Subject:
            Re: Reply to A. + D.
      Date:
            Thu, 17 Oct 1996 08:27:42 -0700
      From:
            Simon Cassidy <simoncas@pacbell.net>
        To:
            East Carolina University Calendar discussion List <CALNDR-L@ECUVM1.BITNET>
 
Dear spritely friends:

I love Chris' "shag a dog story" solution to the copyright hebrew calendar
problem. I was hoping Peter and Amos could sort this one out for us, but the
apollonians appear to be streaking ahead of the pack. However, please
lets not threaten anyone with exile to the moon or rapid expulsion into the
stellar regions, if they can't see sunse, or keep their feet on the ground.

Similarily, I would hate to have our discussion crippled with paranoia about
the imminent Tibdixianisation of our ecosphere. I for one, have always resisted
the temptation to suppose that those ten-fingered dinosaurs were acting under
mind-control or any other form of alien COMPULSION.

My current working hypothesis about inspiration is, that I appear to have
a subconscious ReadOnlyMemory and a self-conscious (actually totally precocious)
WRiteOnlyMemory (thats from my point of view of course, from the
outside it looks vice-versa). Like a child, my li'l old stuttering pineal
gland just can't keep up with the flood of stuff that needs to get from one
memory to the other through the needle in the camel's eye (read snowflake
space-time singularity).

Anyway, thanks for all the showers of fish, and here's a little story about how
to drive a French Revolutionary, metric-mad, calendar reformer absolutely
BANANAs, in/for at least two whole years (semi-divinely revealed to me at a
pensione off the Campo di Fiore in the summer of 1971):

Collect together as many old defunct analog wrist-watches (pocket watches will
do, but they appear to have become collector's items and they are too big to
mail anyway) as you can (e.g. Timex cheapies that won't run but can still be
set or at least persuaded in some fashion to show any position, of the hands,
that you care to shove into your troublesome friends' face). Then send one a day
to your victim in the following manner:

phase one,
On day one set the little hand to one one-tenth of a day after midnight.
On day two set the little hand to two one-tenths of a day after midnight.
...

When he shows signs of comprehension you can either stop right there or go onto
phase two:

On day one set the little hand and the big hand to one one-tenth of a day a.m..
On day two set the little hand and the big hand to two one-tenths of a day a.m..
...

When he shows signs of comprehension you can either stop right there or go onto
phase three (from now on, if he still isn't as stark staring bonkers as you
like, you probably need to continue gesticulating, slowly, with your big hand,
say a factor of 2?):

On day one set the little hand and the big hand to one one-hundredth days a.m..
On day two set the little hand and the big hand to two one-hundredths days a.m..
...

When he shows signs of comprehension you can either stop right there or go onto
phase four:

Get him a ticket on the space shuttle (or package him up as a high school prize-
-winnning science project that's cute enough to get NASA's attention) and repeat
the foregoing procedures (rather more rapidly, as we don't want to expose his
poor earthbound metabolism to zer0-gravity for too long).

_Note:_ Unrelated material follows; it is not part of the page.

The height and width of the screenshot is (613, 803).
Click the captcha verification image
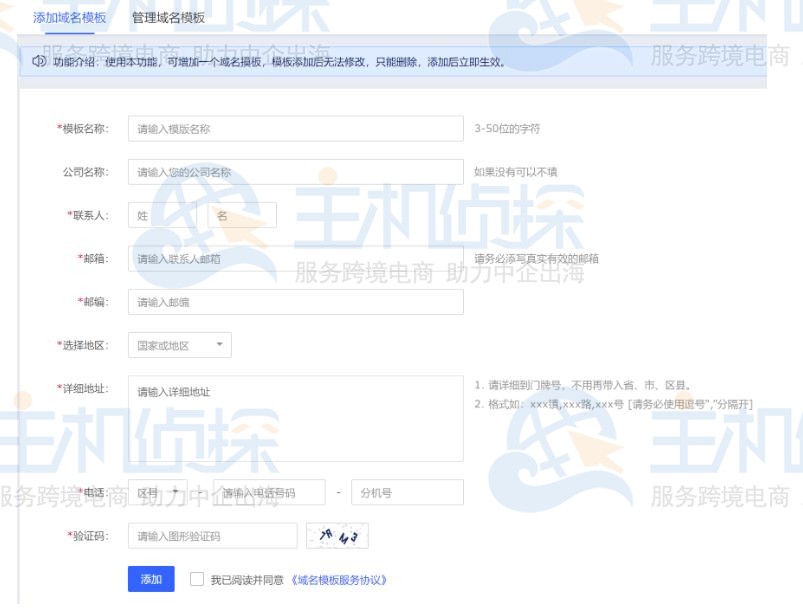(337, 536)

Feel free at any time in the experiment to give him a hint by inscribing
a pentacle on the watch-glass (points at midnight, 12mins. after, 24 mins after,
36 mins. after and 48 mins. after).

In cases of extreme obtuseness you may need to resort to dividing the space
between these five points into five equal inscribed subdivisions.

To accelerate this process (if it catches on as a way to drive the whole damned
world totally insane) I recommend you mass produce watch-glass sized transparent
stickers with the 125 divisions of the circle and some pretty colored pentacles
(your jeweller friend who was doing the inscribing may get pissed off at being
out of work, but by this time he probably won't care since he too will be
stark.)

Yuppies and hackers will probably keep their digital dick-tracey's
on-the-one-hand and their decorative relics OTOH. Artists and Adams'
family will eschew all apparent concessions to digital madness and re-employ
their jeweller friends to actually implement the halving of modern life's
hectic pace.!
 
 

Dear $Bill, thanks for not-thinking of mee, I'm busy right this instant, trying
to get an advance on the book, big enough (say $200,000.00) to make good my
promise to my mother (which has saved her life) and to ensure the publisher
makes the book into a best-seller. I am considering all unreasonable offers.
Even ghostly ones!

--Dee's Yrs., Simon Cassidy, 1053 47th.St. Emeryville Ca.94608, ph.510-547-0684.